┌────────

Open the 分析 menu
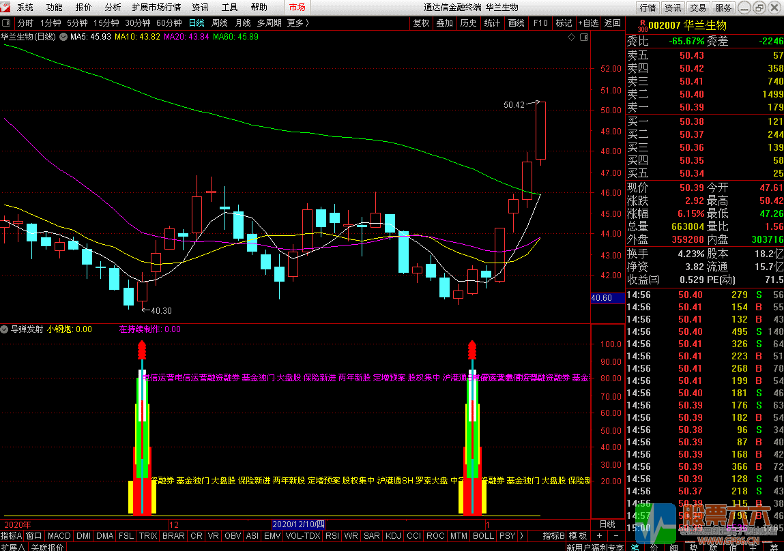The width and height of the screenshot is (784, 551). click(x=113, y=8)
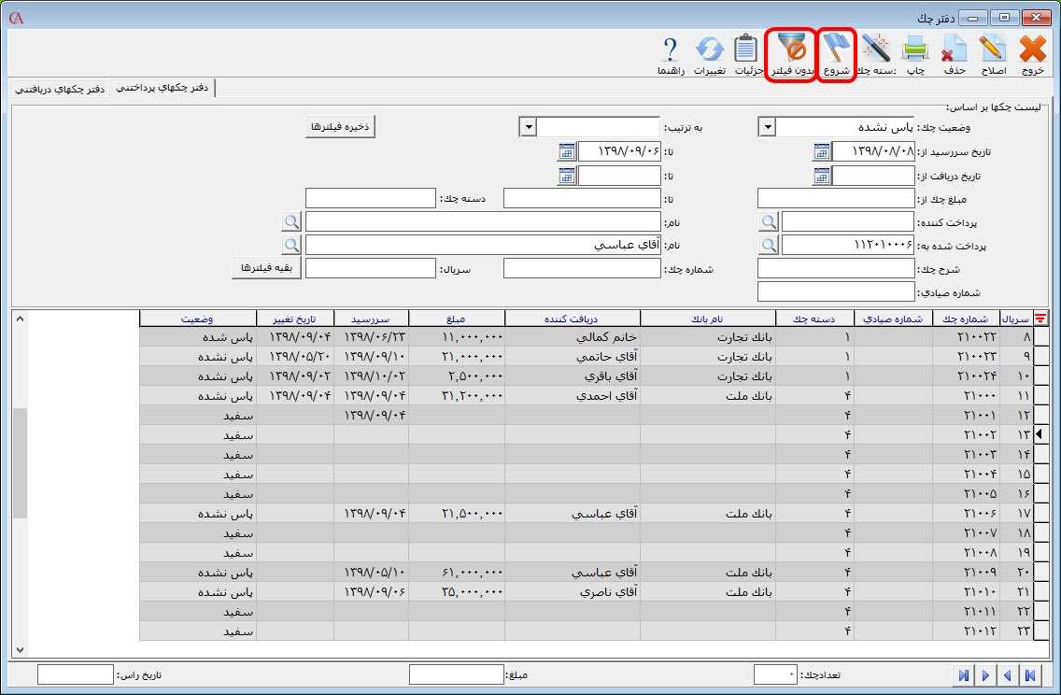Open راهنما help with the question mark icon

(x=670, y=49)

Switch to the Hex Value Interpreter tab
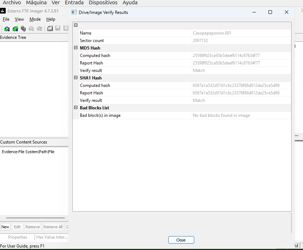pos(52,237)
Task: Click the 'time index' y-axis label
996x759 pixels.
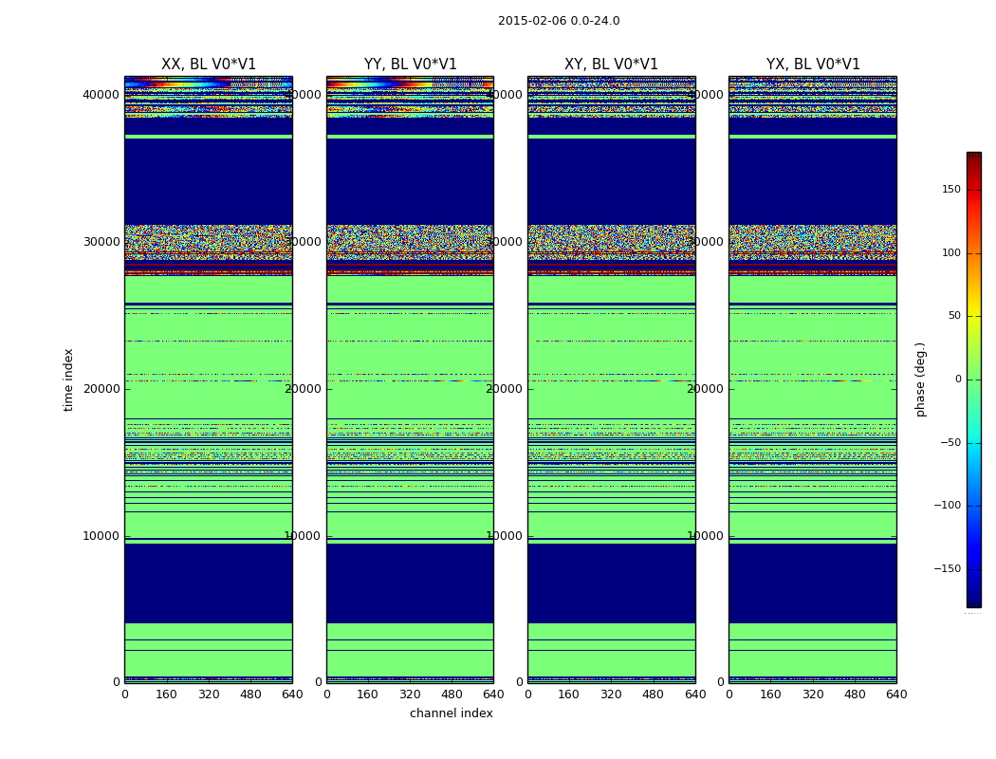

└────────
┌────────

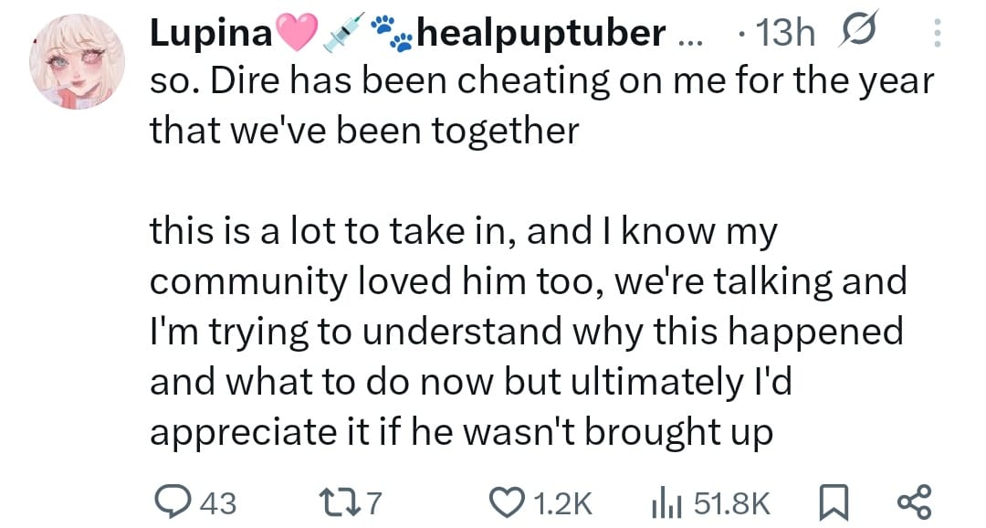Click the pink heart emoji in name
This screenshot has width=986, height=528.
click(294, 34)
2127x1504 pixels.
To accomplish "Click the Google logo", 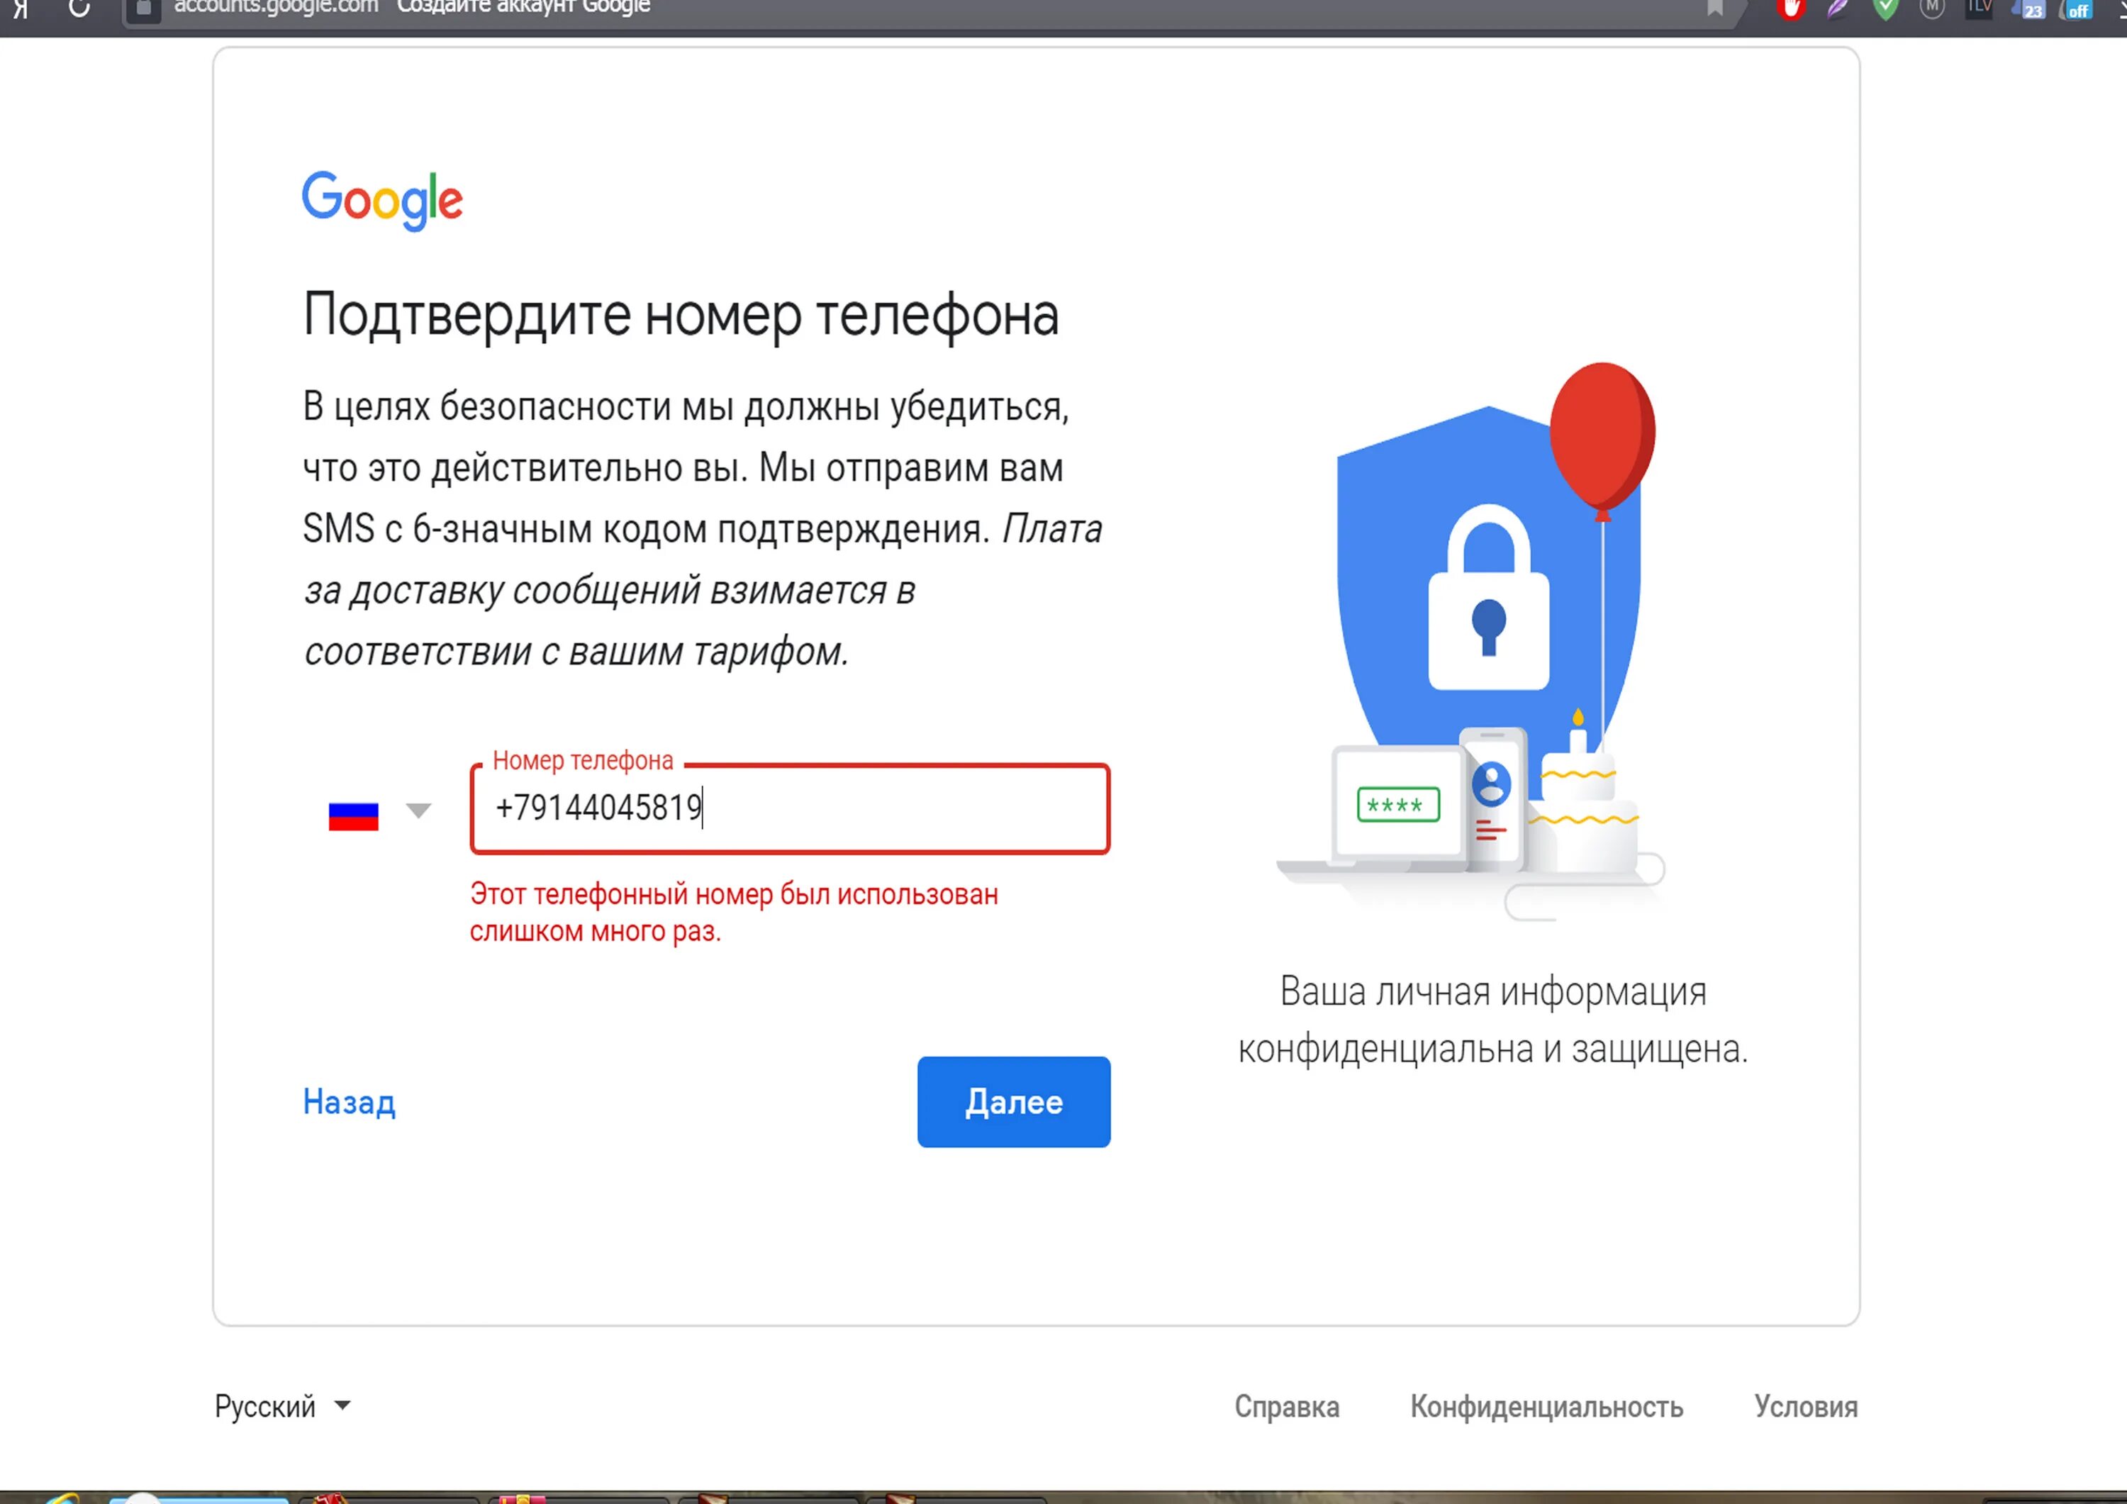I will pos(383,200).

└────────

ASSIGNMENT ->
Above are some records. Reproduce the lines from the one with "Open the 分析 menu" down to the one with "996x759 pixels.", keeping both, and leave every picture out.

EXERCISE RESULT ->
Open the 分析 menu
The width and height of the screenshot is (784, 551). click(x=113, y=8)
Open راهنما help with the question mark icon

(x=670, y=49)

Switch to the Hex Value Interpreter tab
pos(52,237)
Task: Click the 'time index' y-axis label
996x759 pixels.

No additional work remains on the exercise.